Now in its fifth year, In Pursuit of Balance sets sail for Japan later this week, expanding the geographic scope of its efforts to “promote dialogue around the meaning and relevance of balance” in California wine. I’ve been an unabashed fan of this event since it first launched in 2011, and am interested to see how critics and consumers will receive the wines featured at IPOB. More to the point, I wonder how IPOB and the discussion of “balance” fit within the global definition and understanding of California wines.

Critics of IPOB seem to view the event and it’s focus on “balance” as a counter cultural set of wines embraced by young winemakers and hipster big-city sommeliers out of touch with the rich, fruit driven, powerful wines that seem to be championed in wine publications and (some argue) favored by consumers.

But balanced wine — specifically, the pursuit of growing and making balanced wine — is central to California’s wine history.

Up through 1966, fortified wines outsold still wines in the U.S. , and that year, California wineries produced 86 million gallons of fortified wine and only 55 million gallons of table wine. Warren Winiarski became the founding winemaker for Napa’s Robert Mondavi winery that same year.

Fast forward 10 years. California produces 300 million gallons of table wine, and only 14 million gallons of fortified wine, and Winiarski’s inaugural 1973 vintage of his Stag’s Leap Wine Cellars Cabernet Sauvignon beat out a number of French wines in winning the Judgment of Paris tasting.   In the early 1990s— well before IPOB was launched — Winiarski discussed the wine that helped California wine garner international prestige:

[T]here are certain wines which are regional, and their excellence is understood as an expression of the region, and that would have been the wines that many people in California were trying to make then which were wines that had very rich, very powerful, very ripe fruit characteristics, and possessed great abundance of varietal character. There are also some others that we didn’t often make then, which possess the characteristics of “restraint, which I call the third “r.” There are two “r’s,” “richness’ and ripeness,” and there’s another one which might be called “restraint” or moderation, and my goal with the 1973 fruit was to give it this quality of moderation. The Paris Tasting showed what California grapes, with all their richness and ripeness, could attain if the wines also were styled to embody a certain restraint. These would not be wines noted for the most massive expression of ripe fruit but would be wines expressing our regional abundance, balanced by moderation and restraint. That is to say that the level of fruit character would be moderated to the point required for a wine to qualify for the name “classic.” (emphasis in original transcript).

====

- _Directions_
1. Please return the passage on California wine from "Now in its fifth" to "favored by consumers.".
2. According to the passage on California wine, how many gallons of fortified wine did California wineries produce in 1966?

====

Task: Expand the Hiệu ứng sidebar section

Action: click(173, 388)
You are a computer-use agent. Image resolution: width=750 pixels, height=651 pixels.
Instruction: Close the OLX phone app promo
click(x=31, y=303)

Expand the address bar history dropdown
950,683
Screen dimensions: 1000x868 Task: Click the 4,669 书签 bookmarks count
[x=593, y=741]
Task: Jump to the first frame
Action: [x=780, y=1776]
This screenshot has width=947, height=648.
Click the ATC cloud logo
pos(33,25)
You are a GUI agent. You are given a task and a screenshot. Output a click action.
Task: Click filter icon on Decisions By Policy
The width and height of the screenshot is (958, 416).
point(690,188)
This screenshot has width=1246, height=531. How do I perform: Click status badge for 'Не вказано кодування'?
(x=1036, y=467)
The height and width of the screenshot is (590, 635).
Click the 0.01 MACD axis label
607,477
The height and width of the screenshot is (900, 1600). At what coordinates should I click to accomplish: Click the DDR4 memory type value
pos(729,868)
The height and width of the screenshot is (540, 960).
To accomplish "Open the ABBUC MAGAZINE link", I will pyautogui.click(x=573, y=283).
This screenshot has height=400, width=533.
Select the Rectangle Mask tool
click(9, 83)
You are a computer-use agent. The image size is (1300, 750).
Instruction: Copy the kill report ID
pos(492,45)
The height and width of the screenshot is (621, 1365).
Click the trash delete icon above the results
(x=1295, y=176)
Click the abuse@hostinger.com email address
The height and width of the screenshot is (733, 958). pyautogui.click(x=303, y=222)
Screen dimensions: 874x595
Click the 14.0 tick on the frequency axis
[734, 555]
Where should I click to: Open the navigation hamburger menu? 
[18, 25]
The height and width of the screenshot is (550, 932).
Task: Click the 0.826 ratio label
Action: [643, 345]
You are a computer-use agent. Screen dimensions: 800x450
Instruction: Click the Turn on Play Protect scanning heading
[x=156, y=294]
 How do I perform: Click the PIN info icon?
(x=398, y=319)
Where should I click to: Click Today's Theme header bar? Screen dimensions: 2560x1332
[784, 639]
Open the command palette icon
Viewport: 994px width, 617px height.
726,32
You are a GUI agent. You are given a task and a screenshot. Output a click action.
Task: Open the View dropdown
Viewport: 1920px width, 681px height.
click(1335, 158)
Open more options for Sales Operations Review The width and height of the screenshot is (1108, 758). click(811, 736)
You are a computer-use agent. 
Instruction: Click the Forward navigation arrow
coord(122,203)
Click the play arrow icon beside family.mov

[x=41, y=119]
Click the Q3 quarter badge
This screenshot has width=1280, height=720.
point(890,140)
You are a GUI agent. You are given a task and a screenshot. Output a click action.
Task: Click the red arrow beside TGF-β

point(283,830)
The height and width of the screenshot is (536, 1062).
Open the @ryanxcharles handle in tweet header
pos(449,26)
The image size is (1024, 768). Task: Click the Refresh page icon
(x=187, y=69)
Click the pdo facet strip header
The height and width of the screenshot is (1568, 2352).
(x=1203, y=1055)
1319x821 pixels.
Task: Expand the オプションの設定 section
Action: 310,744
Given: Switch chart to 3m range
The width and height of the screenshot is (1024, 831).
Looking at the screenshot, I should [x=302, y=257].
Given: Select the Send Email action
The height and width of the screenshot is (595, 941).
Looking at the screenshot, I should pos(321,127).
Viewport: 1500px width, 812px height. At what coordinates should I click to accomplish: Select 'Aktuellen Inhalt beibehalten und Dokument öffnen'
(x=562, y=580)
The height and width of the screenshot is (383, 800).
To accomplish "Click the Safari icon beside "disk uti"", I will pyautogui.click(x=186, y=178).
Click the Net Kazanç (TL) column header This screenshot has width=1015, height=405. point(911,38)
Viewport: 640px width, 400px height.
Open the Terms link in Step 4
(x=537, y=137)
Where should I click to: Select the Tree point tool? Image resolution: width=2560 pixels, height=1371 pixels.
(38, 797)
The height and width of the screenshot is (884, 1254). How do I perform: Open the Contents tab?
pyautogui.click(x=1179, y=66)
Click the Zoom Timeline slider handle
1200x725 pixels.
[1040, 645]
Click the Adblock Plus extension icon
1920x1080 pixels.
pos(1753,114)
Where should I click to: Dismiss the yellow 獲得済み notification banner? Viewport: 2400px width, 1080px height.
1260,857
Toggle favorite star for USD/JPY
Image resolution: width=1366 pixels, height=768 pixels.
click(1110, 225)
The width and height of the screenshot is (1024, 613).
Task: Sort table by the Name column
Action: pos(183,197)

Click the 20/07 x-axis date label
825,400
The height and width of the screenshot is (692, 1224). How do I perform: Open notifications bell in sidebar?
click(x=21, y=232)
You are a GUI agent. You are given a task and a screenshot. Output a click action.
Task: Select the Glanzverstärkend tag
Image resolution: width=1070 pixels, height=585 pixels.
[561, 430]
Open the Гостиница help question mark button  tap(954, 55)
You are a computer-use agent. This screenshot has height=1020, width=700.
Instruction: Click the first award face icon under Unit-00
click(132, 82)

====

- _Replies_
1.
Now in its fifth year, In Pursuit of Balance sets sail for Japan later this week, expanding the geographic scope of its efforts to “promote dialogue around the meaning and relevance of balance” in California wine. I’ve been an unabashed fan of this event since it first launched in 2011, and am interested to see how critics and consumers will receive the wines featured at IPOB. More to the point, I wonder how IPOB and the discussion of “balance” fit within the global definition and understanding of California wines.

Critics of IPOB seem to view the event and it’s focus on “balance” as a counter cultural set of wines embraced by young winemakers and hipster big-city sommeliers out of touch with the rich, fruit driven, powerful wines that seem to be championed in wine publications and (some argue) favored by consumers.

2. 86 million gallons.